Lack of Amino Acid Spurs Deadly Sickle Cell Complication
A deficiency of the amino acid arginine may contribute to the development of
pulmonary hypertension — a potentially deadly complication — in people with
sickle cell anemia, a new study suggests.
A process called hemolysis, in which red blood cells rupture, is what causes
the arginine deficiency, researchers said.
“Within the red blood cell, there is a high concentration of an
arginine-consuming enzyme called arginase,” said the study’s lead author, Dr.
Claudia Morris, the director of research for the pediatric emergency fellowship
at Children’s Hospital and Research Center in Oakland, Calif.
When arginase is released during hemolysis, explained Morris, that “triggers
a cascade of events that lead to pulmonary hypertension.”

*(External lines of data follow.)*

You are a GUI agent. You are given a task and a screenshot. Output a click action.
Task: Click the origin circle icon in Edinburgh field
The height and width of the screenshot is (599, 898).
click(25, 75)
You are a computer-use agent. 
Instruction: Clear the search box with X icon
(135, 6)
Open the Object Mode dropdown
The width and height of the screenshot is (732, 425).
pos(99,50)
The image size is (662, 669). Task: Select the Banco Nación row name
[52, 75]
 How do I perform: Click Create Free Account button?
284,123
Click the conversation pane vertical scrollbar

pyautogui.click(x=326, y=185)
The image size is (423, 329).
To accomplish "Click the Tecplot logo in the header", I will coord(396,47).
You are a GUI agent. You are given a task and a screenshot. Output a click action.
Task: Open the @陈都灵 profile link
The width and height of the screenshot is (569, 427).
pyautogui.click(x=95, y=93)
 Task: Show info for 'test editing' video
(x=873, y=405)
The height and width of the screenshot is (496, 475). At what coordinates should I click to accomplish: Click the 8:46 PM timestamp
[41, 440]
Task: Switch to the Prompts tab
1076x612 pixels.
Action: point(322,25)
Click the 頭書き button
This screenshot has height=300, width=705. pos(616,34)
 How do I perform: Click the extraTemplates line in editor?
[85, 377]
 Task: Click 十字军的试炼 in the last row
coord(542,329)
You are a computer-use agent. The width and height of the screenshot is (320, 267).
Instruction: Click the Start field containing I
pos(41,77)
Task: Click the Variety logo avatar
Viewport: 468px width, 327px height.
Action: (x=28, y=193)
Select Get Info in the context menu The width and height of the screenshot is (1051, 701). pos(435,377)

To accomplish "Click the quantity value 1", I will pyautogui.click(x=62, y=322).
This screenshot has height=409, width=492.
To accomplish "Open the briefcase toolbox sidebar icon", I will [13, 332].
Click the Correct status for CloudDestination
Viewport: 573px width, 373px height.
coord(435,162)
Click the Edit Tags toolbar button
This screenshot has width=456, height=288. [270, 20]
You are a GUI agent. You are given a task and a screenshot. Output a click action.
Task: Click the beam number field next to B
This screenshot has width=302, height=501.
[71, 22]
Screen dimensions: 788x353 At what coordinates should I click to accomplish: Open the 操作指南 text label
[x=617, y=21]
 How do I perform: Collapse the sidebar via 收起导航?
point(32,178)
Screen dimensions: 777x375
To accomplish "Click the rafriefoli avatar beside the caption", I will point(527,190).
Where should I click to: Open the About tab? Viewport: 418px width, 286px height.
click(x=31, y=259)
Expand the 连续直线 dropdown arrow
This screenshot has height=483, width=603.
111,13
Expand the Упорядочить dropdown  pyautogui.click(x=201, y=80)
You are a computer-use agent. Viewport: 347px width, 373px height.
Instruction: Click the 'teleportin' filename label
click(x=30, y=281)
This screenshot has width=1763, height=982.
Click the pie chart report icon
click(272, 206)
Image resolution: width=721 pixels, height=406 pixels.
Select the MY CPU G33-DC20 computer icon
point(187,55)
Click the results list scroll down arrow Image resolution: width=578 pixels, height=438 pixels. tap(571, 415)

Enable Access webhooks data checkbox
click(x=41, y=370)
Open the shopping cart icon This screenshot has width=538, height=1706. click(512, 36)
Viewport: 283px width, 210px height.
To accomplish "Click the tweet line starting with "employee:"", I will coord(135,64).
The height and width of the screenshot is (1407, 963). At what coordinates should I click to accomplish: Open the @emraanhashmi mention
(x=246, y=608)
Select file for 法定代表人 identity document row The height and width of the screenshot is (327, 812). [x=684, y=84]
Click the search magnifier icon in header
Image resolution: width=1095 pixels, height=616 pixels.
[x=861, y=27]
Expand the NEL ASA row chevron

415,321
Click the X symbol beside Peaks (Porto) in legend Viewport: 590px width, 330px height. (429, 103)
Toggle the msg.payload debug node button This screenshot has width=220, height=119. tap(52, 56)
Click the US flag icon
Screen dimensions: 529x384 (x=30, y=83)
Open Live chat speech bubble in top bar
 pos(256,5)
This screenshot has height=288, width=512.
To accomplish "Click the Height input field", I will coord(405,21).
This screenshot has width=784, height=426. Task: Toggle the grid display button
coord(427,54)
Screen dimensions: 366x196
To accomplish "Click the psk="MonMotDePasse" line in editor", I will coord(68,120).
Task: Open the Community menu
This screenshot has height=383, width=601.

The study findings appear in the July 6 issue of the Journal of the
American Medical Association.
Sickle cell anemia is a disease that causes red blood cells to become
sickle-shaped. This abnormal shape makes blood clots more likely, and when a
blood clot blocks a blood vessel it can cause extreme pain, according to the
National Institutes of Health (NIH). These damaged blood cells are also more
likely to break down prematurely in a process known as hemolysis. Sickle cell
disease strikes African-Americans more frequently than other racial groups.